List every line of the entries below that contains the word "logo". Case counts.

> Records for this task:
══════════

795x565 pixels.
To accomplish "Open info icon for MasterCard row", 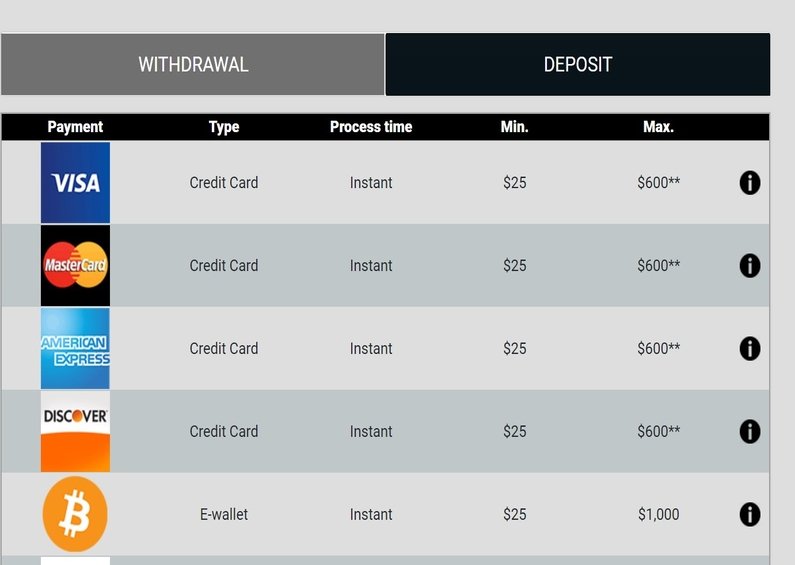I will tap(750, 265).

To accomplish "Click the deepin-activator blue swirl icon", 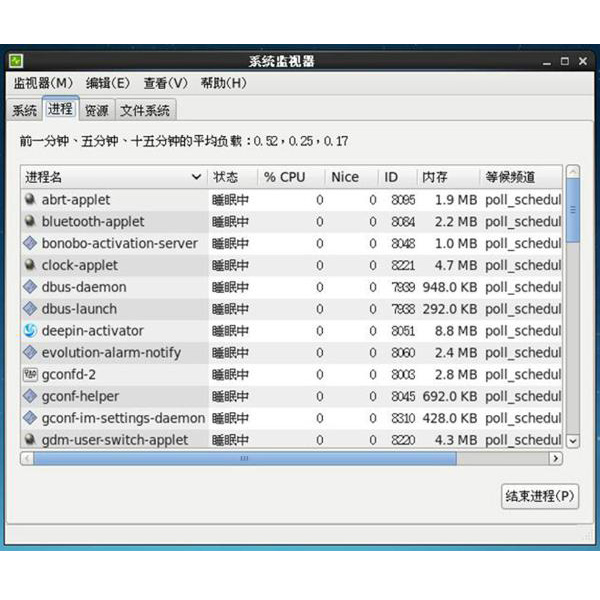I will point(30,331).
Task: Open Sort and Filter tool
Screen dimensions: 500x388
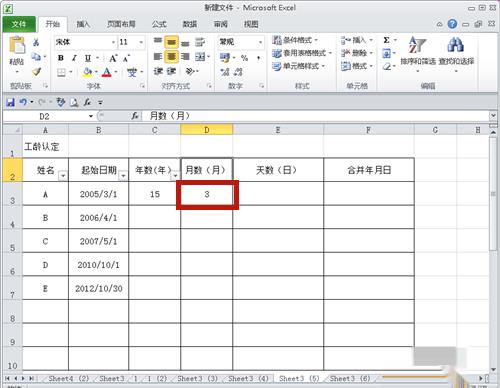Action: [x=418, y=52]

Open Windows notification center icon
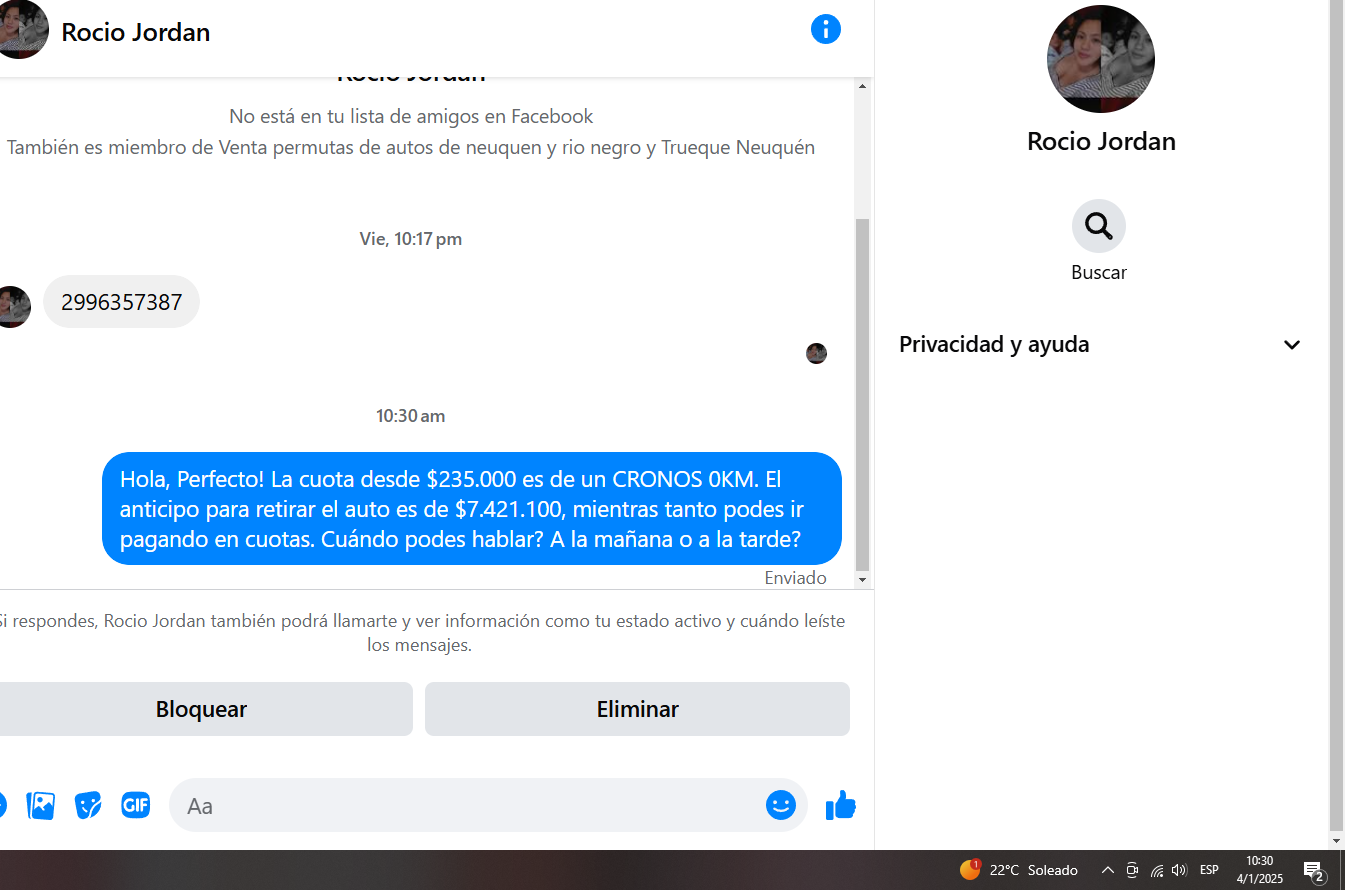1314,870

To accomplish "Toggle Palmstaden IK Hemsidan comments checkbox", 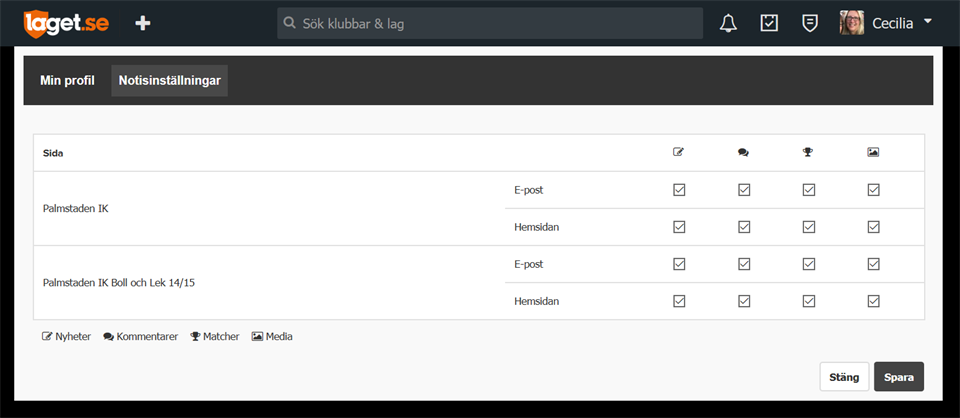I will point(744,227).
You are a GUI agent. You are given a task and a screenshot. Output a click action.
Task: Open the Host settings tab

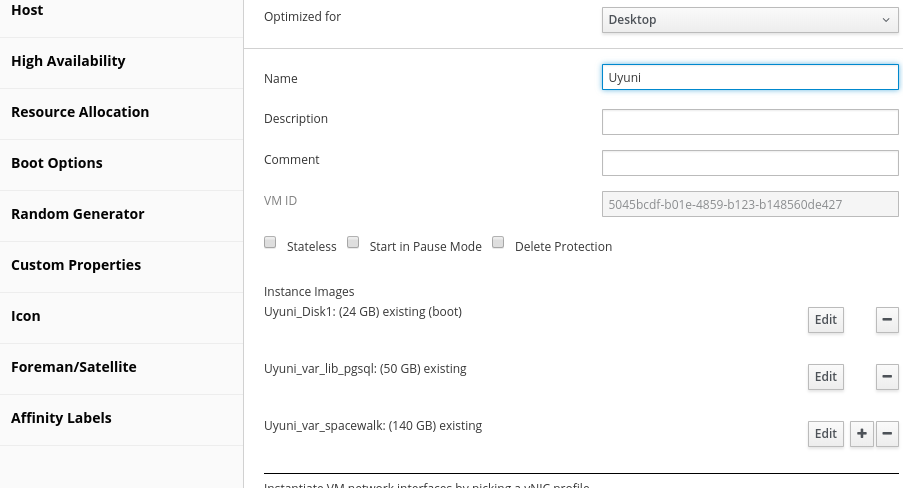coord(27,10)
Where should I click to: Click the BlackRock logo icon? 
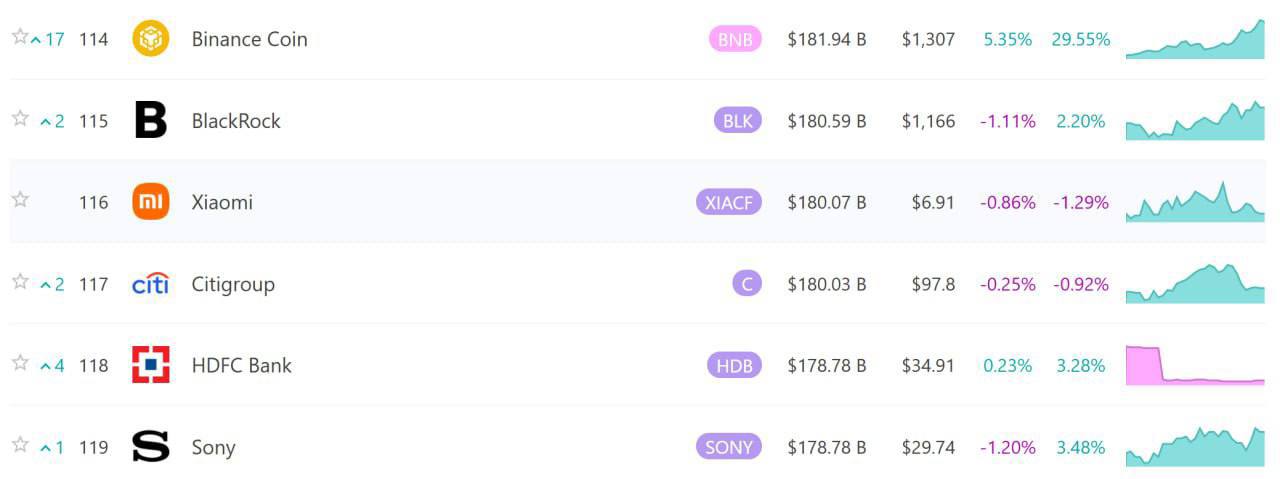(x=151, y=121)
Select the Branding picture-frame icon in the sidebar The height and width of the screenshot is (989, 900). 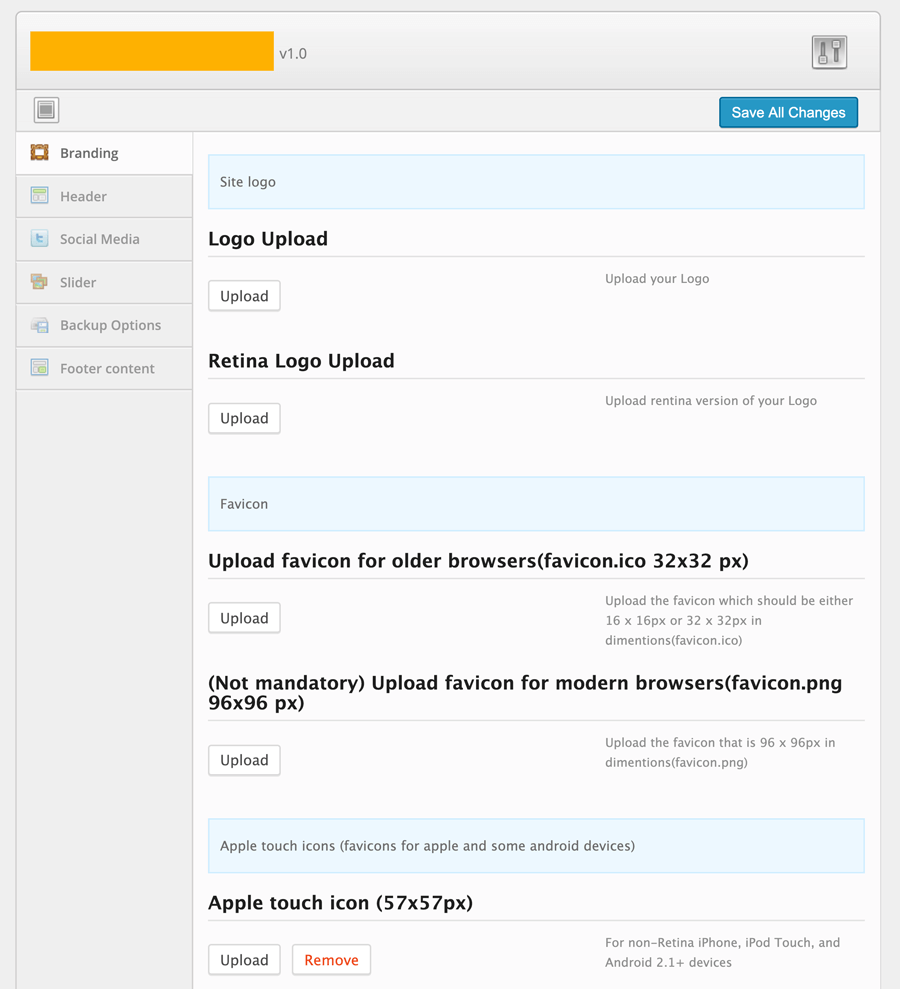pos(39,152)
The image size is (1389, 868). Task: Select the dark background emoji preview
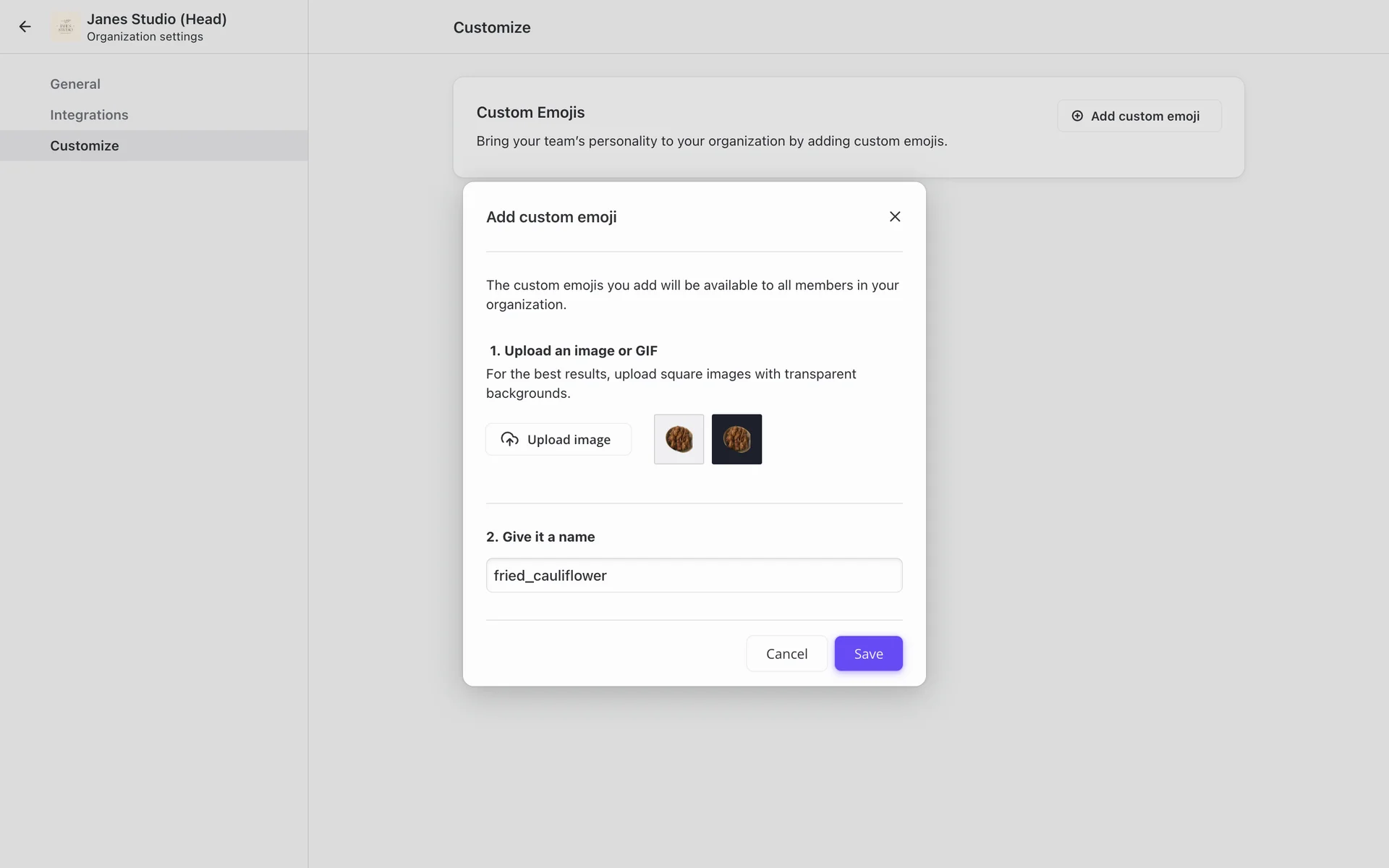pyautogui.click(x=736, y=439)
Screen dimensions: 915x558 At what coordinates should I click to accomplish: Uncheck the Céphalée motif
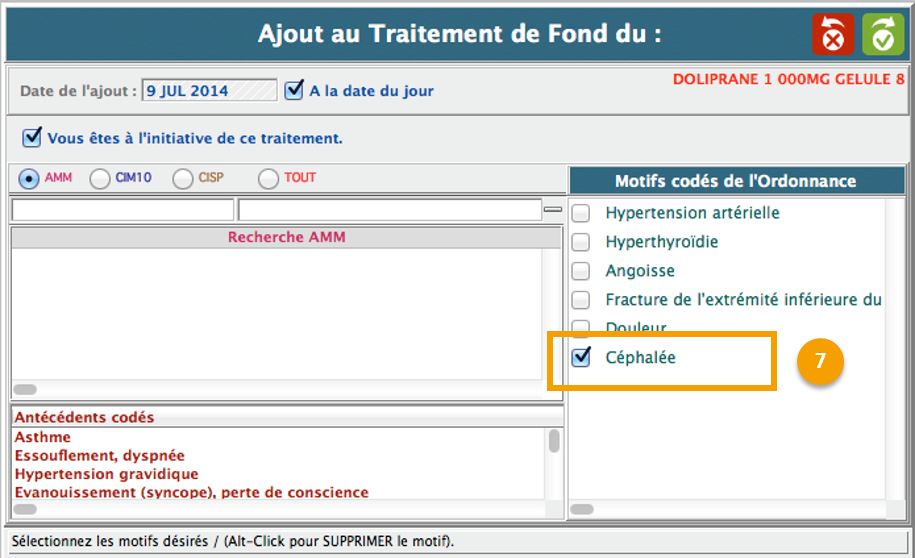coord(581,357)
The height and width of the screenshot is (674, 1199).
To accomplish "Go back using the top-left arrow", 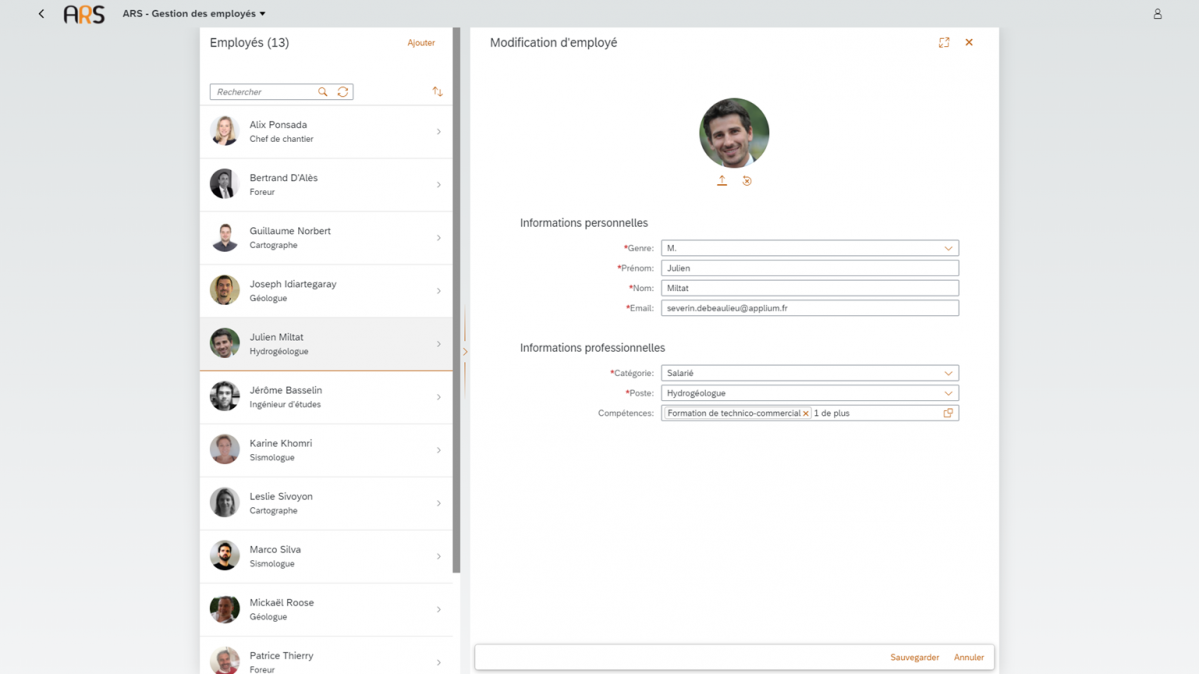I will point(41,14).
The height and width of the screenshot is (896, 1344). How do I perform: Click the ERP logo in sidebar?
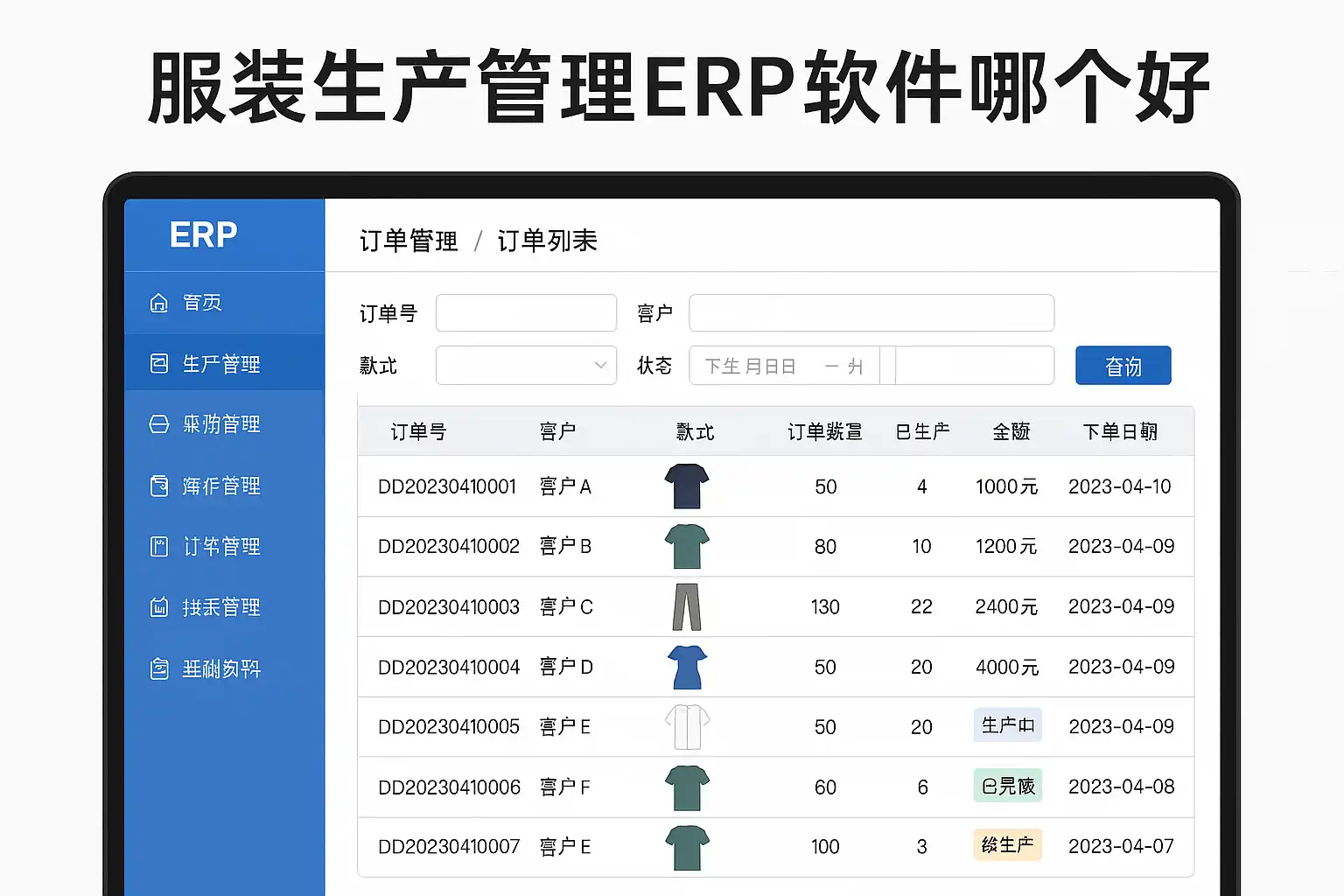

══════════

> Answer to this problem:
Where should I click to: Click the BlackRock logo icon? 
The height and width of the screenshot is (896, 1344). How do I perform: Click the ERP logo in sidebar?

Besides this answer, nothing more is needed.